- **DOCUMENT**
start

Some who run for office do so to enact sweeping changes or reforms.
Gabrielle Hanson, who is running to represent Franklin as an alderman at large says she's instead running from a preservation perspective, and argues that maintaining sustainable growth and fiscal responsibility are the best tools to do so.
A realtor for more than 20 years, Hanson moved to Franklin in 2012 from Chicago, Ill., with her husband and two daughters.
Hanson also serves as the political coordinator to State Sen. Majority Leader Jack Johnson with Tennessee Realtors, serves on the Tennessee Realtors Government Affairs Committee, and was recently named Best Realtor in Middle Tennessee by The Tennessean.
"I want to be a part so that we don't lose that little pixie dust magic Franklin has"
While Hanson has been involved in politics for years — working with Sen. Johnson, serving on the Tennessee Realtors Government Affairs Committee and more — she has never run for office before, until now.
"When I moved here, I was very interested in the [government] process [here in Franklin] because the community was so dynamic and vibrant, and politics do craft and shape the economy, society and culture," Hanson said. "I wanted to be a part of it so that it it was maintained and so that we don't lose that little pixie dust magic that Franklin has."

end

- **SOURCE DATA**

start

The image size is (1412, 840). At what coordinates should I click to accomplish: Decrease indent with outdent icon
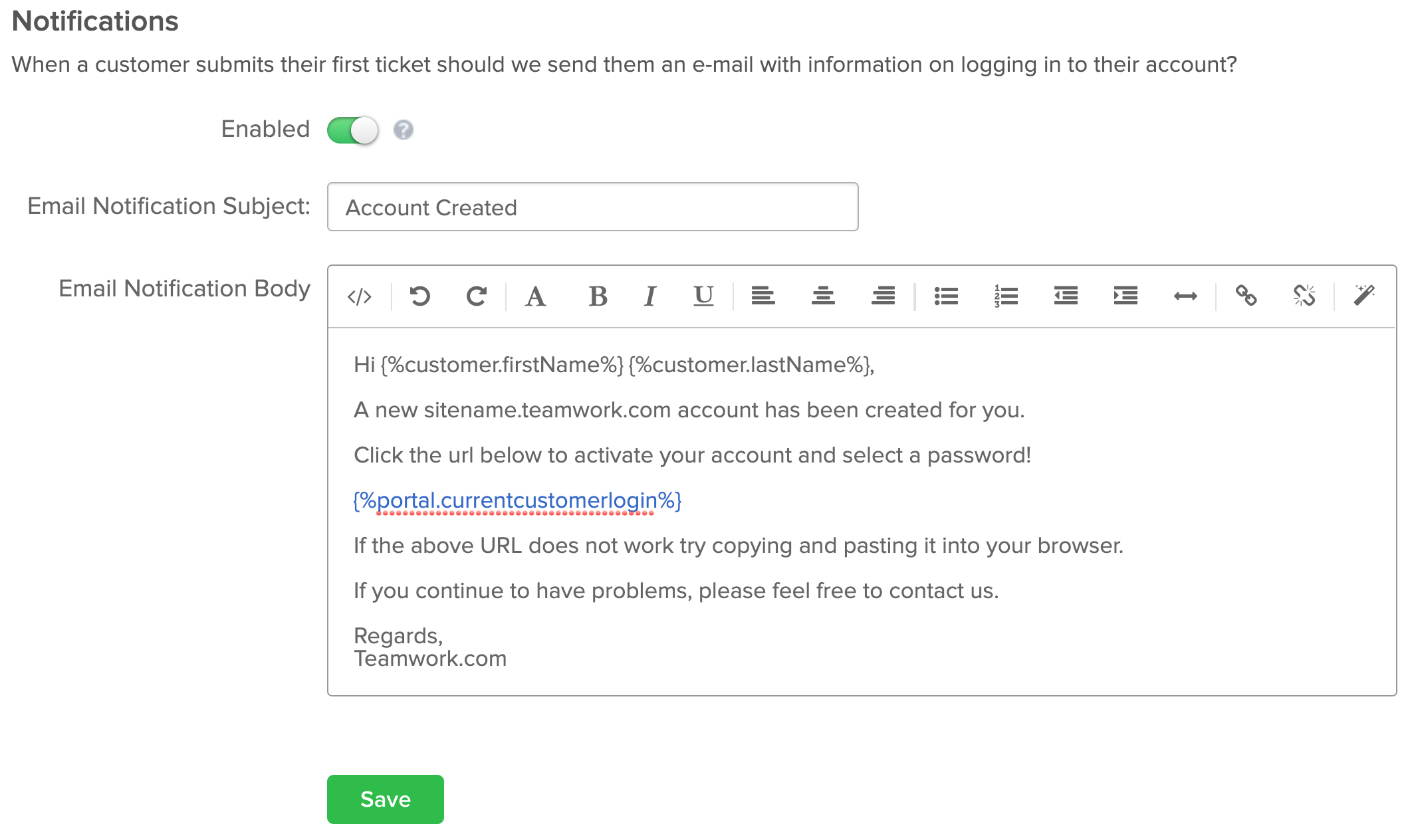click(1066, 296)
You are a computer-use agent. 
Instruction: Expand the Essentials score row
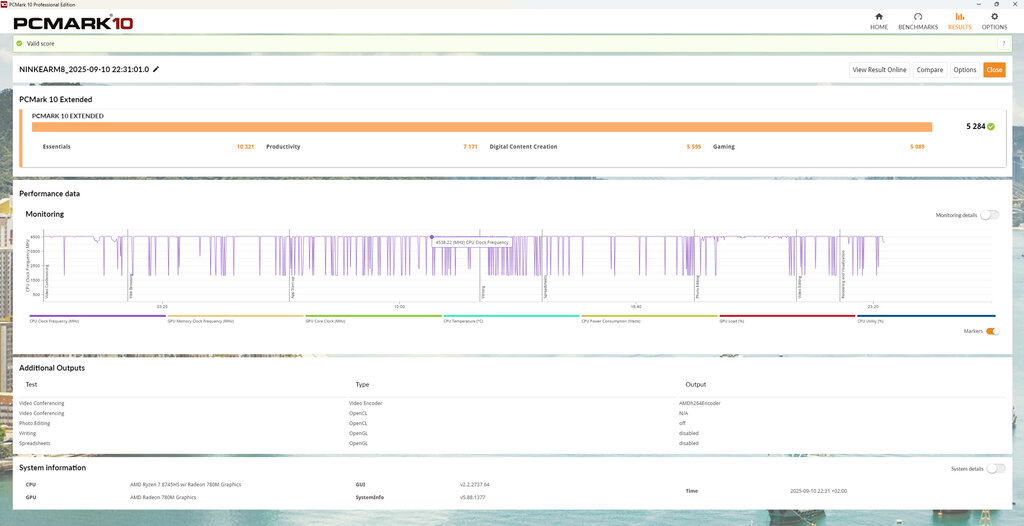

end

- **WRITTEN TASKS**
1. Translate this sentence from the article about Gabrielle Hanson's campaign for Franklin alderman into Spanish: "A realtor for more than 20 years, Hanson moved to Franklin in 2012 from Chicago, Ill., with her husband and two daughters."
2. Carry on the article about Gabrielle Hanson's campaign for Franklin alderman from the point where it stops.

- **EXPECTED RESPONSES**
1. Agente inmobiliaria desde hace más de 20 años, Hanson se mudó a Franklin en 2012 desde Chicago, Illinois, con su esposo y sus dos hijas.

2.
Hanson's pitch to preserve what makes Franklin, Franklin was to maintain a level of sustainable growth; things like preserving the city's rural character while properly funding adequate infrastructure.
Hanson also vowed to work on attracting more multi-national corporations to the city as to diversify the city's tax base and keep property taxes low, and made the adequate funding of police and fire a key complement in her plan.
With regard to attracting more corporations to the city, Hanson said that while she is supportive of the concept of government subsidies to incentivize commercial development, Franklin's desirability has moved the city beyond the need for such tools as tax abatements and TIFs (tax increment financing).
When asked what she viewed as the largest issue pressing Franklin, Hanson said it was the city's outdated City Hall.
"The building that we have now is well past its useful life... there's functional problems from the layout to construction," Hanson said. "It is in the works to be replaced, and I know this is a pivotal year to go ahead and move forward with the final location."
While current plans call for a new Franklin City Hall by 2024, Hanson said it was the process by which a new City Hall would be constructed that concerned her.
"The big concern I have is cost containment because government tends to not be in the business of conducting business, but in the business of conducting government — those commercial contracts and stipulations, something may start out at $25 million and before you know it's $42 million when they're done," Hanson said.
"That's something I would really love to be a part of and watch closely. Even if I'm not [an] alderman, I would love to be part of that community process and give my two cents on it."
Furthermore, Hanson said her experience with commercial and residential real estate would help her be more effective as an alderman in making growth and development decisions.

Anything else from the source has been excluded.